I've had loads of alu bikes, and apart from the mini-velo none of them was jarring. Least of all is the Bullitt (a long john). It is by far the least "jarring" bike I own (it even feels "soft" at times). The Omnium cargo (Ti) feels much stiffer than the Bullitt, but it is not jarring despite the oversized tubes compared to the steel version (steel omnium). It just feels stiff as it should be when you carry a lot of weight.

I think you're confusing lack of flex with "jarring". I don't think flex is a good thing, regardless of the material. In fact, you have to have a minimum of stifness to the rear frame to use a Rohloff hub, if not, it will jump gears or not shift properly. I have seen some titanium bikes with the same diameter as a steel version, you don't want that as that is making the whole bike more flexy than the steel version.
Carbon can be made as stiff as you want it, or as flexible as you want it. It all depends. It's not the material choice that makes the difference, it is how you implement it.

But it doesn't matter. My preferred metal is titanium. When it does flex due to loads, you don't fatigue it like you would an alu frame, and you don't have the weight or corrosion of steel. Carbon is great for some things too.

My fork on the Omnium is steel. Luckily, it isn't a super expensive fork, so if it begins to rust, is otherwise damaged, or I suspect it is rusting inside, I can buy a new one for little money. That said, I'd prefer a fork made from (oversized) titanium for weight, ease of mind, strength, and corrosion resistance. I'd consider a BMX vert fork from CF if I could figure out how to attach a tab for the steerer rod (both my cargo bikes employ steerer rods).A custom titanium fork would not have that problem.
Agree with you that stiffness is obviously better for power transfer, but there are strategic points in the frame which would benefit from a slight amount of compliance.

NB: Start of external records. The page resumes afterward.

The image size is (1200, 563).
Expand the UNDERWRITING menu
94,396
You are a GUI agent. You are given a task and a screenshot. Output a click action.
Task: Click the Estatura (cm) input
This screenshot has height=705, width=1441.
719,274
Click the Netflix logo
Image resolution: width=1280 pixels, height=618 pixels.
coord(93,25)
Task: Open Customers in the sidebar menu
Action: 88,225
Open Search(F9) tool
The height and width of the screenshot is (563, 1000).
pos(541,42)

First off, try building a steel frame. See if you can make a good one. Once you do, keep trying with aluminum. If you're good enough, titanium is your next bet. Then you'll be simply the best.

Considering that the majority of us ride a frame which wasn't built by us, we feel like we must have such high standards while disregarding the very foundation of what allowed bicycle frames to adopt into contemporary carbon, titanium and alloy counterparts.